(Records for the exercise Opens)

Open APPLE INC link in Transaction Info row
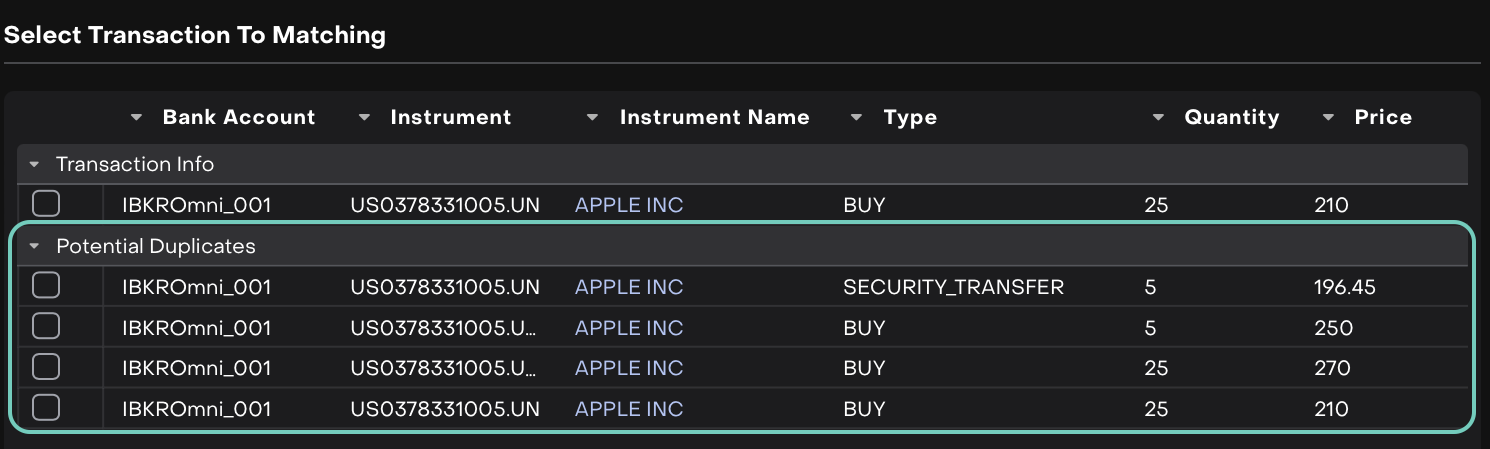This screenshot has width=1490, height=449. pyautogui.click(x=628, y=206)
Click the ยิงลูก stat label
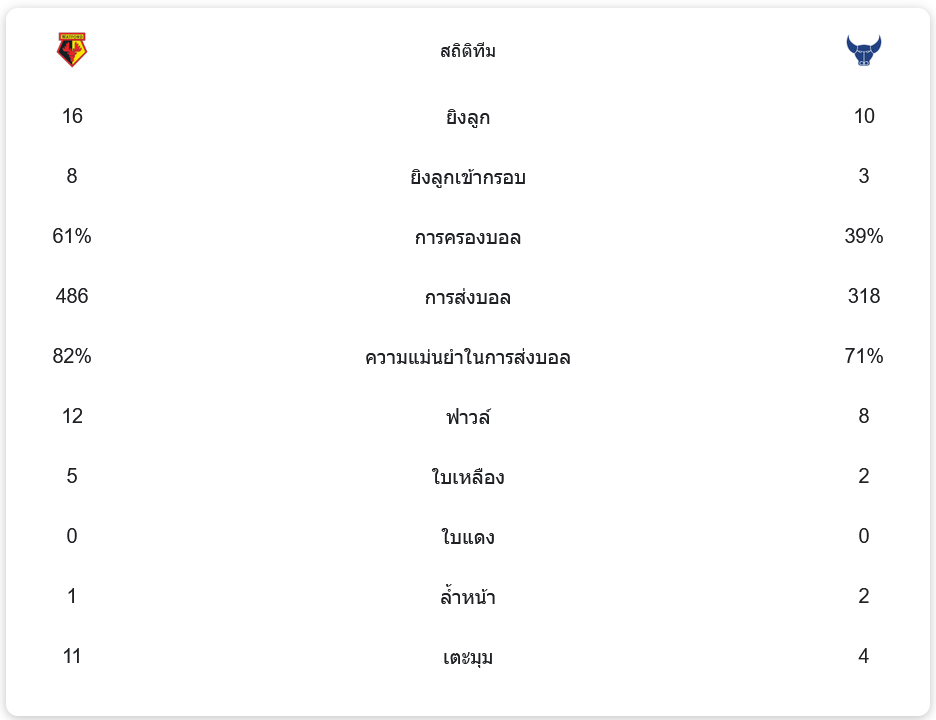Image resolution: width=936 pixels, height=720 pixels. pyautogui.click(x=468, y=118)
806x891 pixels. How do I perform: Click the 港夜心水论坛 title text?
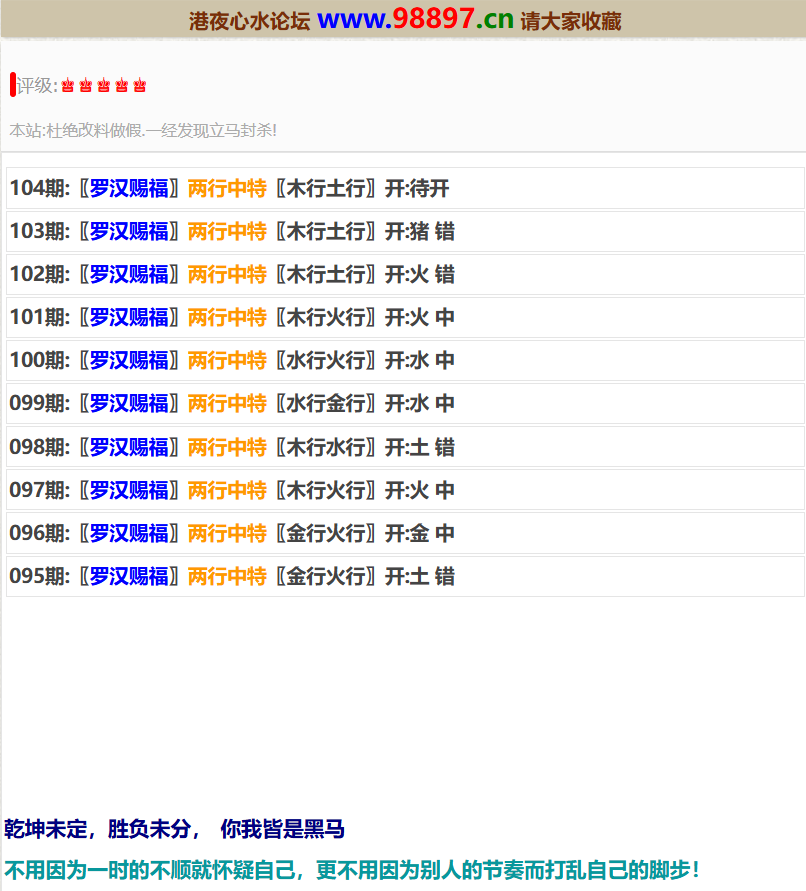pos(249,21)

(Records for the exercise Closes)

## Work instructions
Find the line with "806x891 pixels. How" in the listing and extract it and all lines after it through the end, exactly, without the pictures.

## Solution
806x891 pixels. How do I perform: Click the 港夜心水论坛 title text?
pos(249,21)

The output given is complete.